Task goal -
Look below for the line that contains "The height and", and write out exactly that line and all remaining lines of the listing, omitting pictures.

Data excerpts: Begin

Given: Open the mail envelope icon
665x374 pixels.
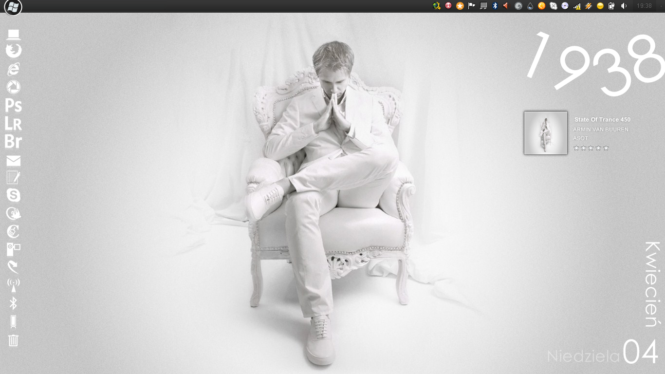Looking at the screenshot, I should 14,161.
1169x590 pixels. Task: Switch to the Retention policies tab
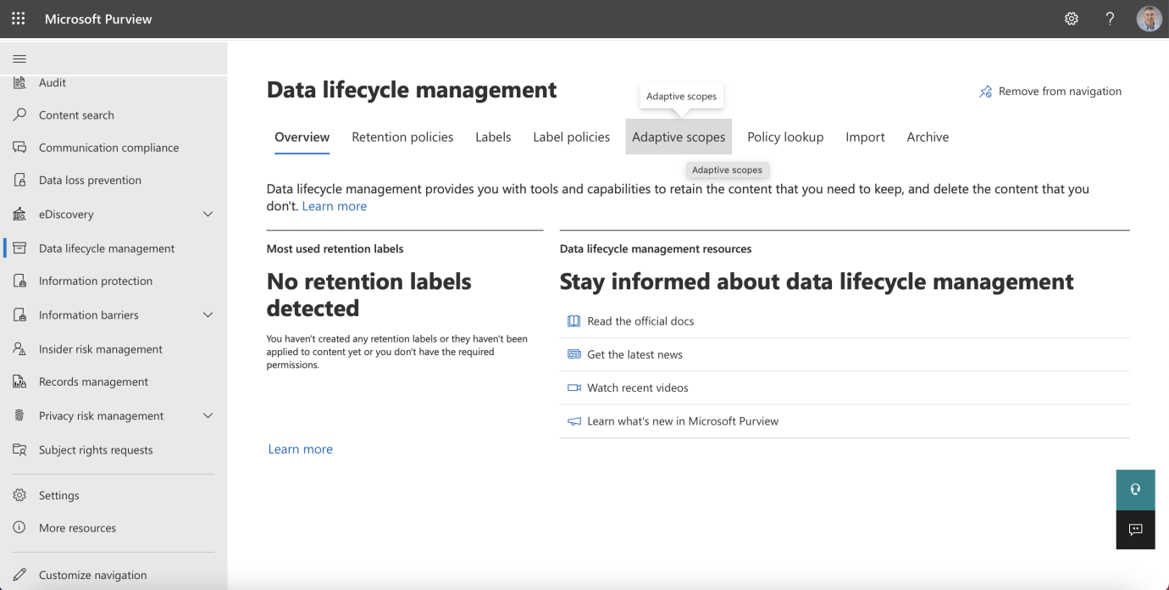[x=402, y=137]
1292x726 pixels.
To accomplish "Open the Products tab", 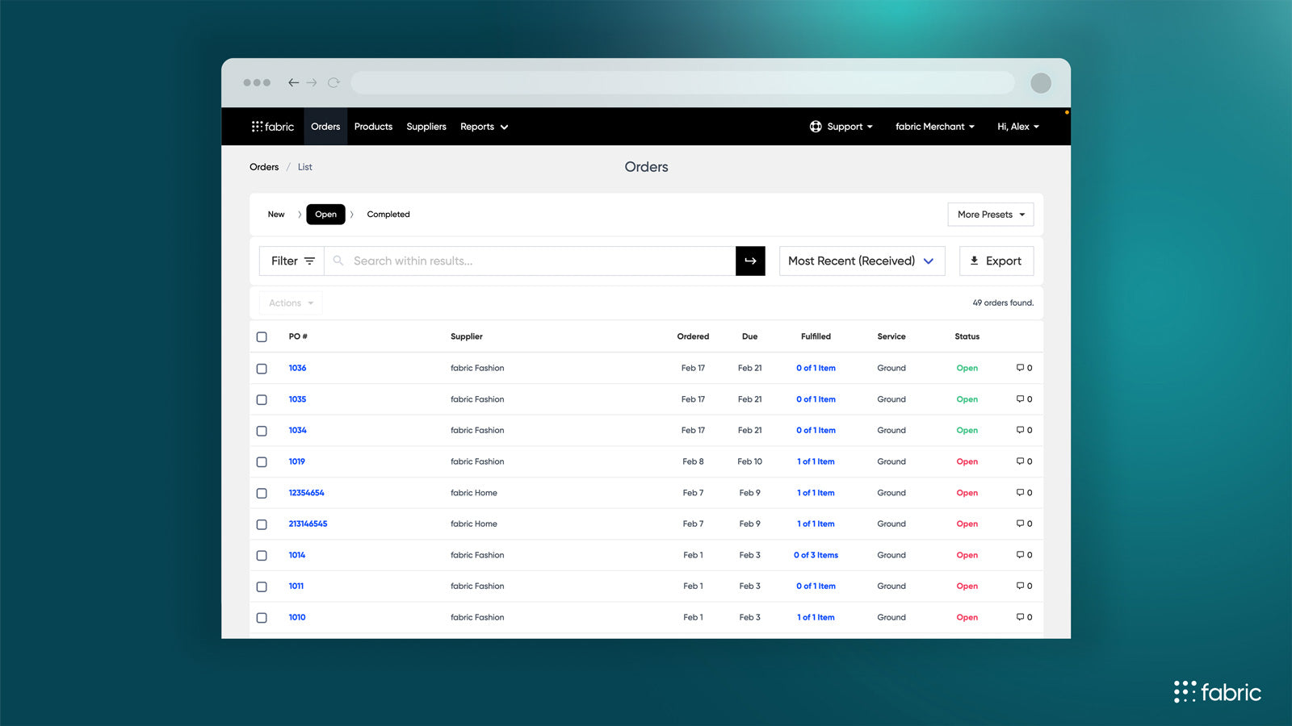I will 373,127.
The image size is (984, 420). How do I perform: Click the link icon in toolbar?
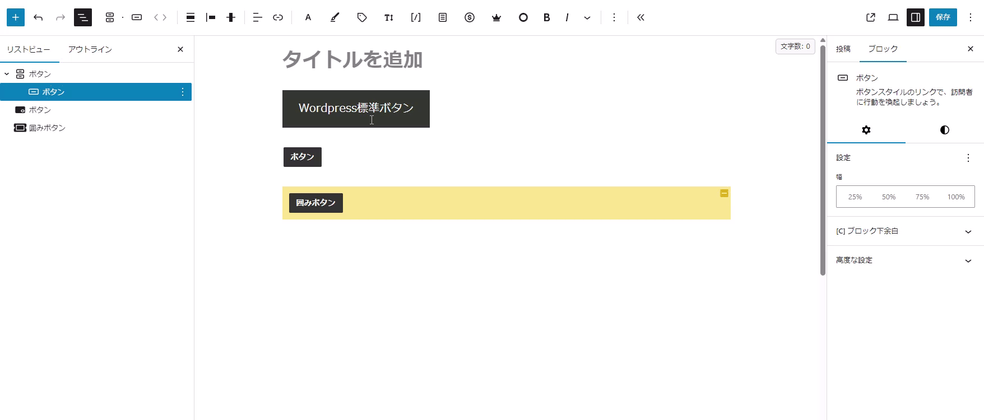pos(278,17)
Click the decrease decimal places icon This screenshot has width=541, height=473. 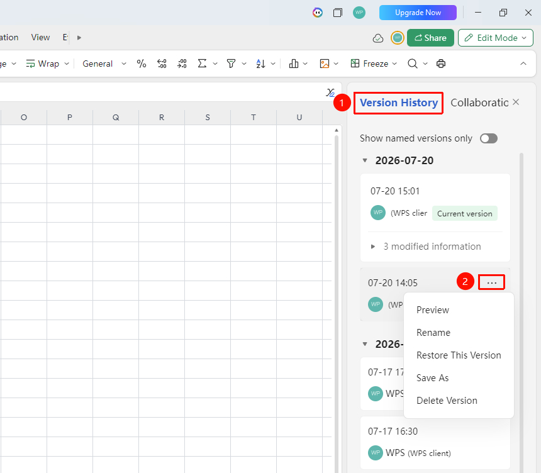pos(182,64)
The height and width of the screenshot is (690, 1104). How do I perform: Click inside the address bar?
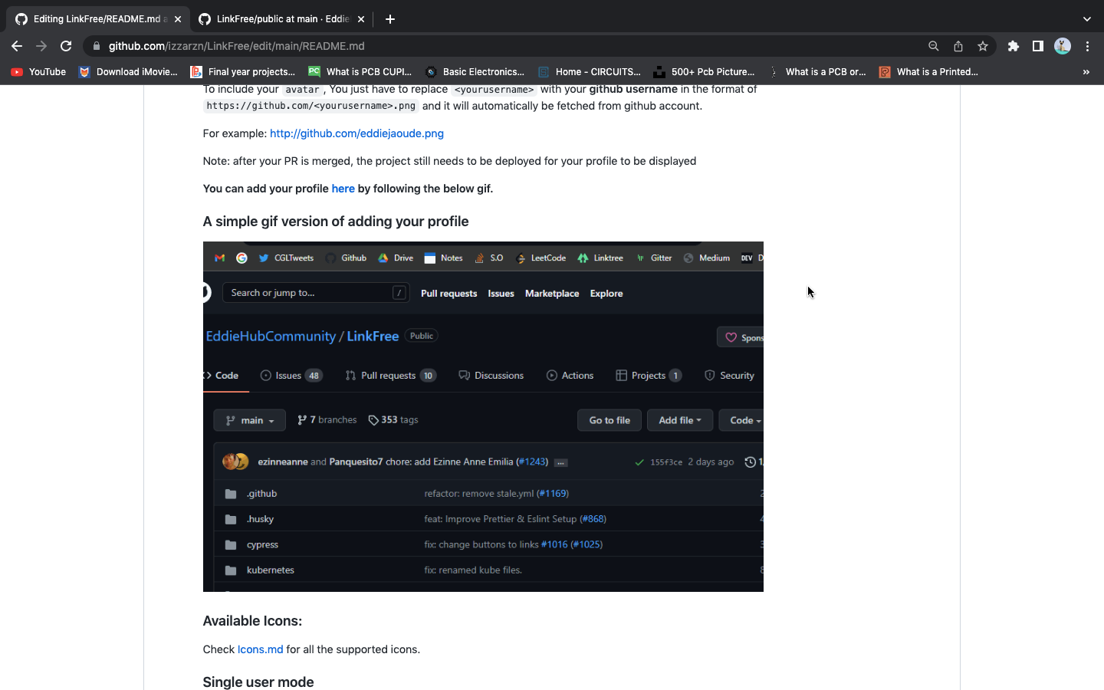(x=460, y=45)
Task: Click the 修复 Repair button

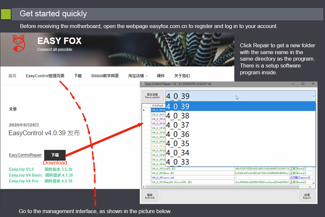Action: 307,196
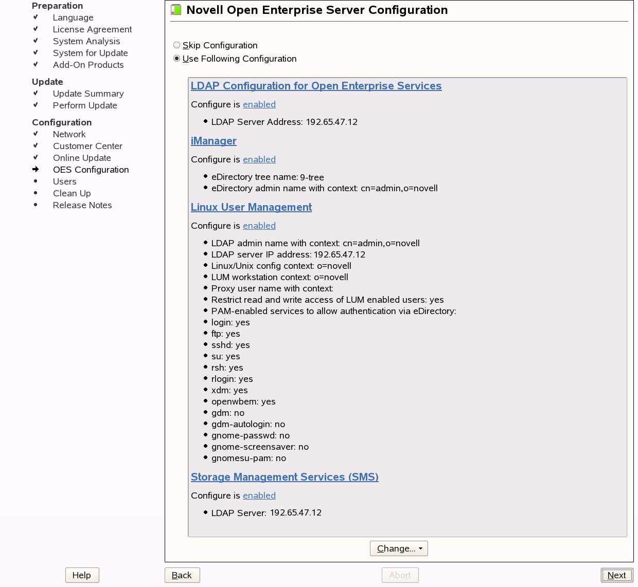Expand the Change... dropdown menu
Screen dimensions: 638x587
coord(399,548)
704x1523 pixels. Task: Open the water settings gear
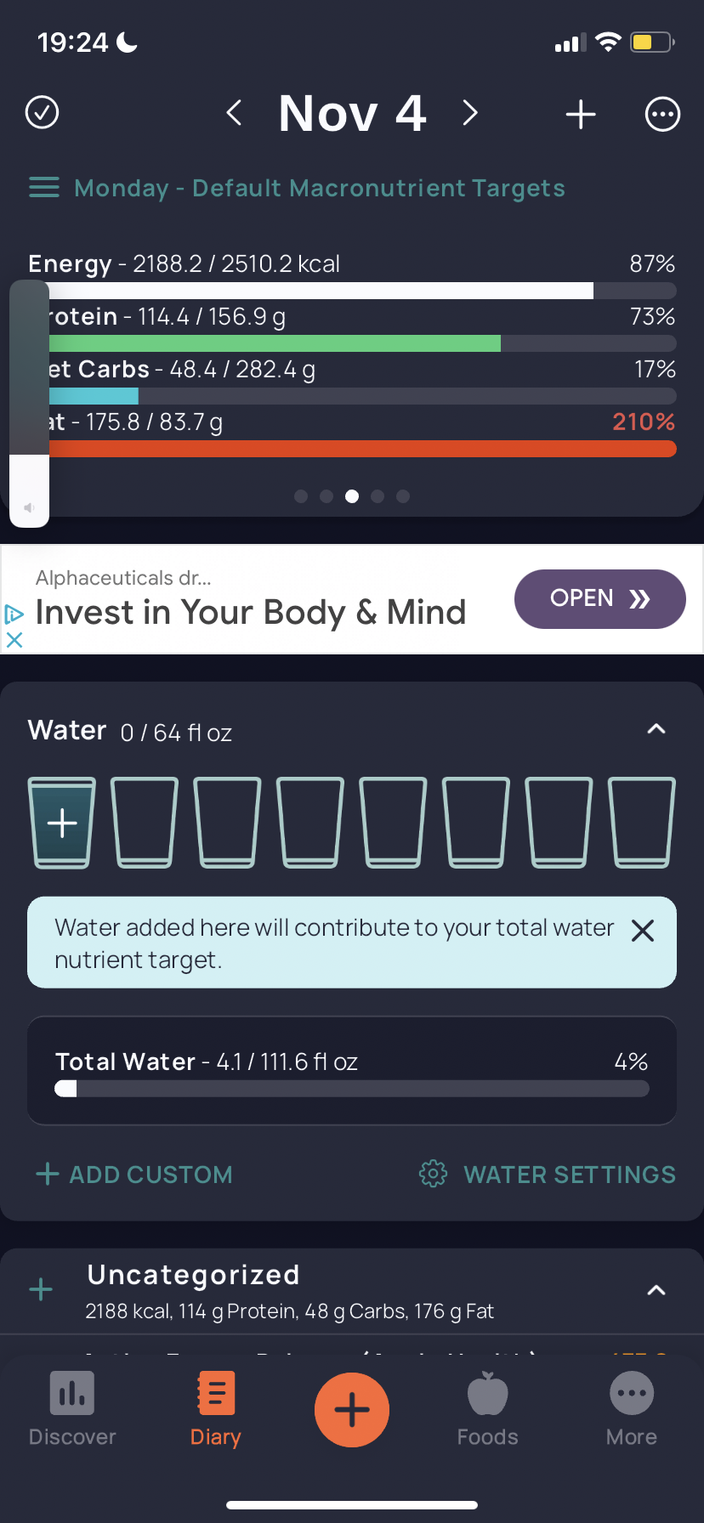pos(433,1174)
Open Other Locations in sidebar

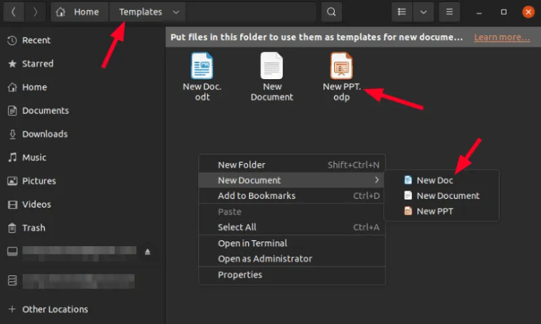(x=55, y=309)
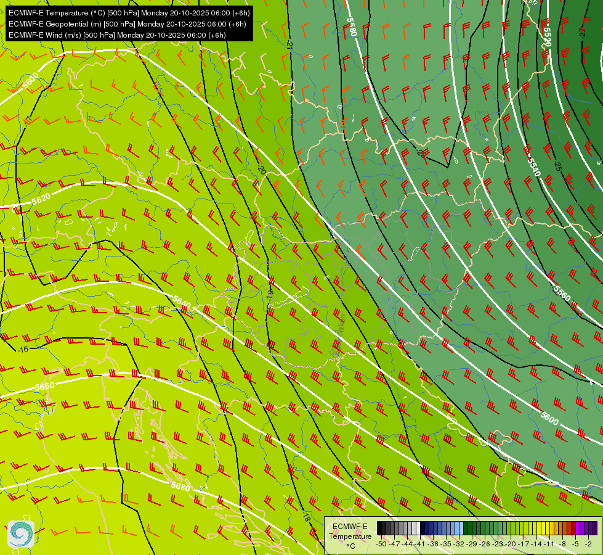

Data excerpts: End

Task answer -
The height and width of the screenshot is (690, 1104). How do I perform: Click inside the address bar?
(x=460, y=45)
Task: Click the 修复 Repair button

Action: 307,196
Expand the Change... dropdown menu
Screen dimensions: 638x587
coord(399,548)
704x1523 pixels. Task: Open the water settings gear
pos(433,1174)
Open Other Locations in sidebar

(x=55, y=309)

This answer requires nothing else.